Fatma en haar 45 jaar in Selge als nomade

Fatma en haar 45 jaar in Selge als nomade

Fatma Sevinç, woonachtig in de toeristische hotspot Antalya’s Manavgat-district, heeft 45 jaar lang haar geiten laten grazen in de oude stad Selge, waarbij ze water haalde uit een 2500 jaar oude bron die haar verbindt met de rijke geschiedenis van de regio.

klasse = “cf”>

De oude stad Selge, gesticht op de hellingen van het Taurusgebergte, dateert uit 500 voor Christus. De oude bergstad, die onderdak bood aan vele beschavingen, is nu de thuisbasis van de laatst overgebleven nomaden.
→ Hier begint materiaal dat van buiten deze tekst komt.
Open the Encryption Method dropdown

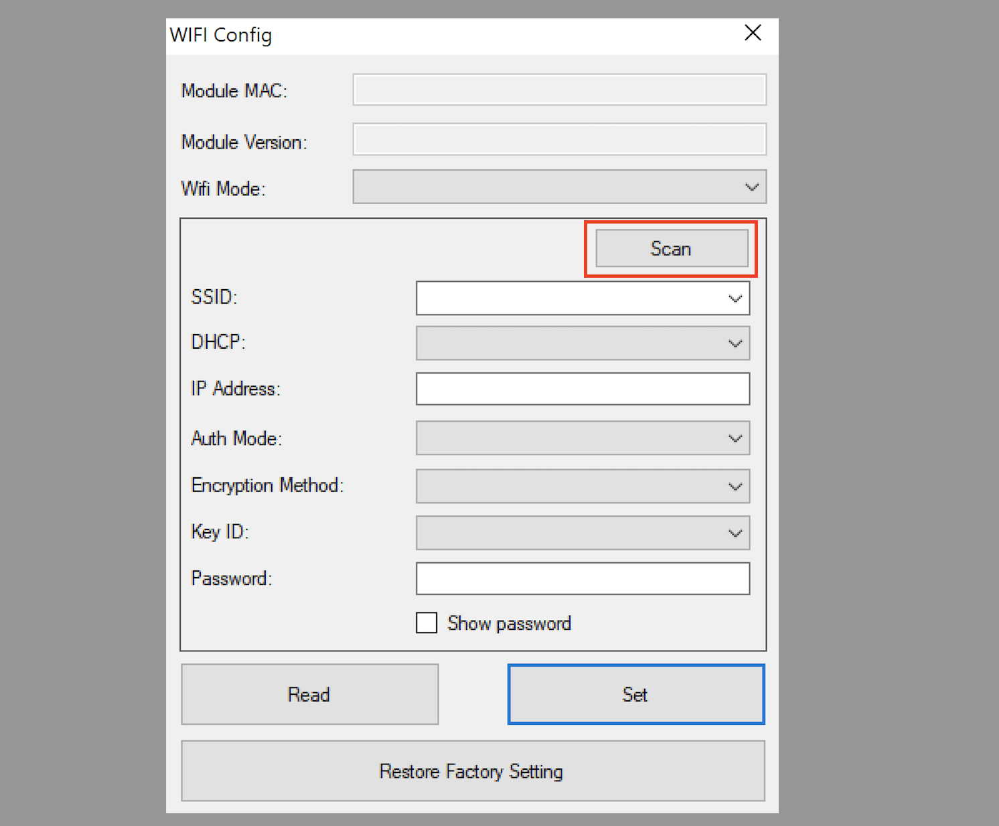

Sevinç, een 59-jarige nomade die in het dorp Altınkaya binnen de grenzen van de oude stad woonde, begon op jonge leeftijd met hoeden.

Na haar huwelijk bleef Sevinç in hetzelfde dorp wonen en liet haar geiten grazen in en rond de oude stad.

Op dagen dat de kuddes geen gras kunnen vinden, draagt ​​Sevinç boomtakken op haar rug en moet ze een uitdagende klim van 20 minuten doorstaan ​​om haar geiten te voeren. Ze brengt ook eten voor haar honden mee in plastic zakken.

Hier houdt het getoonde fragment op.